Hace cuarenta años en mi pueblo nos sentábamos en la puerta de casa, después de barrer la tierra que habíamos regado para no sentarnos sobre el polvo. Los niños jugaban a nuestro alrededor, mientras las mujeres cosían, hacían punto y platicaban sobre el último capítulo del serial radiofónico o de lo bien que había contestado doña Helena Francis a aquella jovencita inexperta. De pronto pasaba alguien por delante del grupo y las habladurías adquirían un matíz realista: cómo anda, qué corta lleva la falda, ¿qué pasó con su novio?.... Recuerdo que algunas nos revelábamos contra aquel ambiente estrecho y con olor a neftalina. Éramos los "progres", los que sentíamos que había algo más allá de las tradiciones y nos empeñamos en romperlas.
Hoy escucho a los veinteañeros conversar sobre la ropa que llevaba una tal Raquel, sí mujer, la de Fama, y viste cómo miraba a Óscar? a saber si va a plantar a su novio, el pobre...

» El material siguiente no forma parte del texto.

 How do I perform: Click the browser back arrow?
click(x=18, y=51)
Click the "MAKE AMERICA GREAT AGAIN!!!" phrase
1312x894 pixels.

Hoy no veo a nadie sentado en las puertas de sus casas (entre otras cosas porque una casa tiene decenas de puertas con sus respectivas familias, que no, no salen a la calle), pero veo que cuando se juntan varias personas, jóvenes o no tan jóvenes, se dedican a lo mismo que antes, sólo que ahora el olor a naftalina tiene su origen en el circo mediático instalado en muchos, muchos hogares. Los niños ya no juegan en las calles (les pillarían los coches), sino que aprenden la soledad de un mundo irreal. Me queda la duda de cómo hemos contribuído los sesentañeros, sí, aquellos "progres" a que nuestra sociedad siga holiendo a neftalina. Con el agravante de que ahora el tufo queda dentro de las casas. Pero si me pongo a observarlo desde mi vertiente más optimista, pienso que quizás los humanos necesitamos el cotilleo, sacar de dentro nuestro los instintos más compasivos y también los más agresivos y... bueno, mejor despellejar al de la pantalla que al vecino de al lado, ¿no?